Беглого взгляда на сохранившиеся школьные учебники позднеримской риторики достаточно, чтобы преисполниться чувства стыда. Все эти писания Рутилия Лупа, Аквилы, Руфиниана, Фортунациана, Руфина и других – не собственно римские произведения, но, похоже, робкие переделки греческих образцов времен Горгия, Аристотеля и позднейших; тем не менее они показывают, как люди занимались ораторским искусством даже в последние годы империи. Здесь не только поименованы и рассмотрены все возможные структуры предложения, фигуры речи и грамматические конструкции, которые мы не знали бы, как назвать, не будь древних, и из которых в современных курсах появляется хорошо если одна десятая, – здесь имеется также обстоятельное исследование разных стилей и изложение искусства составления и произнесения речей. О бесконечной чуткости слуха тогдашних людей мы можем составить себе некое представление, опираясь на то, что у Руфина подробно рассмотрены и приписаны к определенному месту в предложении – в начале, в конце или еще где-то – совершенно непостижимые для нас метрические различия в словах и небольших словосочетаниях. Важно было указать, в каких случаях предложение должно начинаться анапестом, а в каких – спондеем. Учение о декламации и поведении оратора завершает (у Фортунациана) эту дисциплину и вновь демонстрирует нам, что вся наша современная речь – сплошной натурализм и может отлиться в прекрасную форму лишь случайно и бессознательно, единственно благодаря врожденному таланту. Каждый жест, каждая складка одежды подчинялись определенному правилу. Оратор не меньше, чем скульптор, боялся одновременно вытянуть ту же руку и ногу. Только так красноречие могло возвыситься до мастерства, приобретаемого и духом, и телом человека.

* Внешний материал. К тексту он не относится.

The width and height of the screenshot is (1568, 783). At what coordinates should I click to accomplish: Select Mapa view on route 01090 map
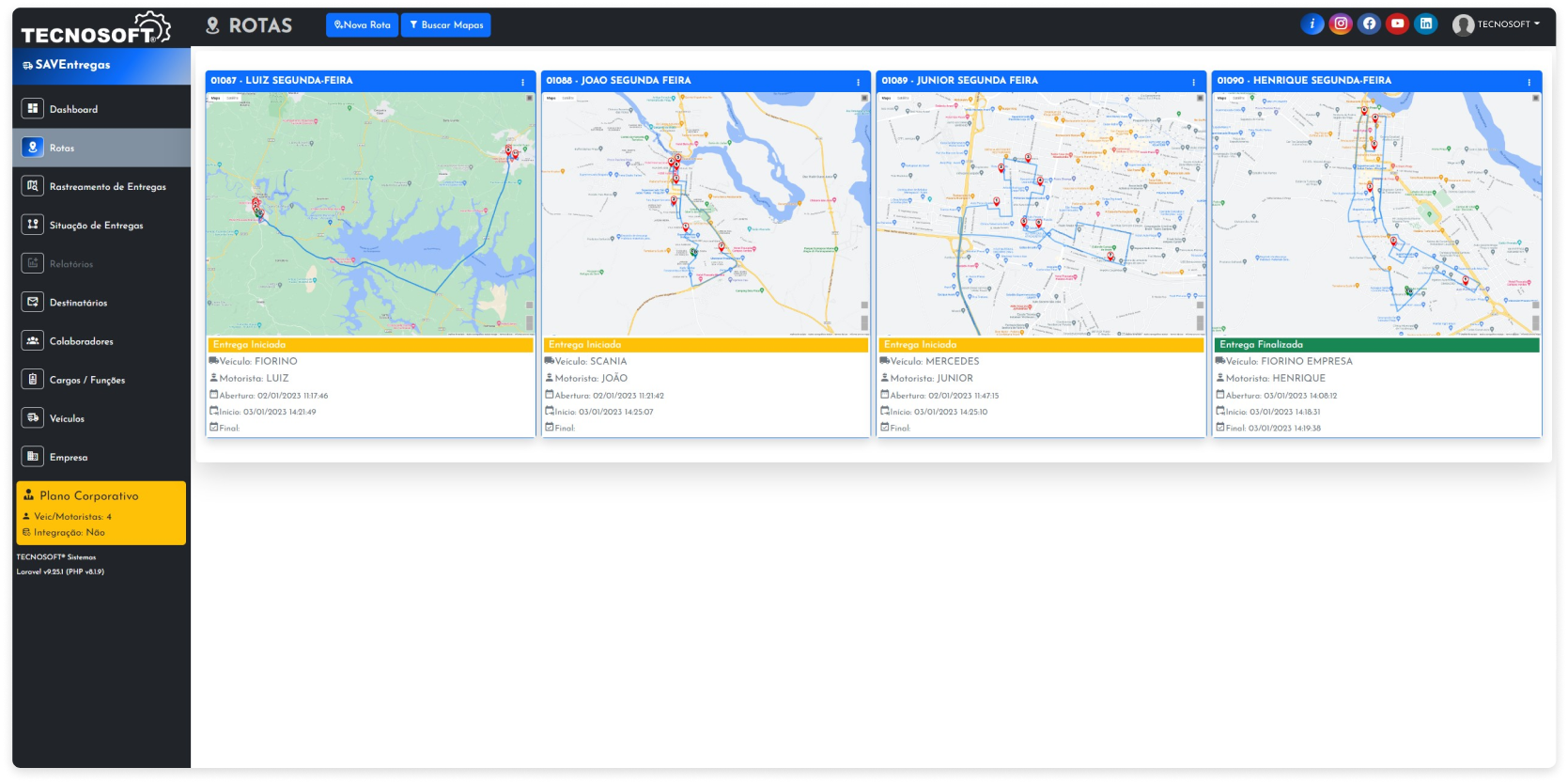pyautogui.click(x=1221, y=98)
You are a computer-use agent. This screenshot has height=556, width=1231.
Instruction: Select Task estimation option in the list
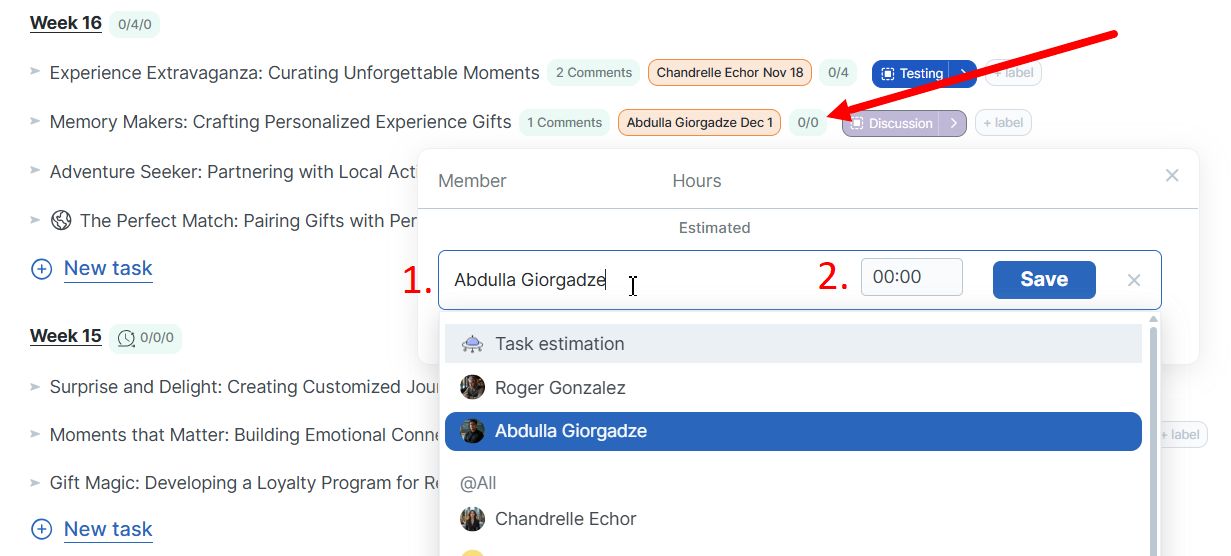559,344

Но оборотная сторона любого мастерства – растущее честолюбие и все большее равнодушие к сути. Греческие софисты времен ранней империи, как их описывает Филострат, всегда держались крайне заносчиво и ждали от общественности восхищения – точно так же, как некоторые представители современной музыки, чьи претензии удивительно походят на ожидания ораторов. Здесь не место рассказывать, как политическая риторика выродилась на Западе в панегирик и как постепенно задыхалась риторика судебная. От времен Диоклетиана и Константина нам достались, вероятно, лучшие из хвалебных речей в честь императоров и цезарей, на которые мы уже неоднократно ссылались. На противоположном полюсе – бедность языка тогдашних эдиктов. Христианам красота речи казалась делом несущественным; лишь спустя несколько десятилетий заявили о себе первые в ряду знаменитых проповедников. Они наконец-то примирили новое содержание с традиционной, но несколько преображенной формой. Так была преодолена любопытная двойственность: почтение к классическому стилю – и боязнь его языческих ассоциаций, приятие языка Библии – и сознание его несовершенства. Блаженного Иеронима поразило жуткое видение, в котором Судия собирался отвергнуть его, как Ciceroniani, non Christiani[32]
.Так или иначе, на протяжении всего IV века риторика сохраняла жизненную важность и для язычников, и для многих христиан. Некоторые страны, например Галлия и Африка, продолжали даже гордиться отличительными особенностями своего стиля, и риторы здесь принадлежали к самым уважаемым в обществе людям. В греческих провинциях софисты любыми средствами стремились сохранить положение, присущее им в век Антонинов. Но поскольку они в то же время были неоплатониками и чудотворцами, их историк Евнапий довольно-таки мало внимания уделяет их ораторской деятельности; большей частью он описывает их поведение и любуется их притязаниями. В последней главе мы рассмотрим ситуацию в Афинах; здесь следует только упомянуть о безнадежном состязании, которое язычники-софисты предложили христианским проповедникам. Поскольку вопрос состоял в том, на какую сторону склонится толпа, борьба была слишком неравной. Но не каждый ритор удовлетворился бы утешительной фразой, за которую прячется Фемистий: «Ценность речи философа не уменьшится, если ее произнести под одиноким платаном, где ее могут услышать только цикады».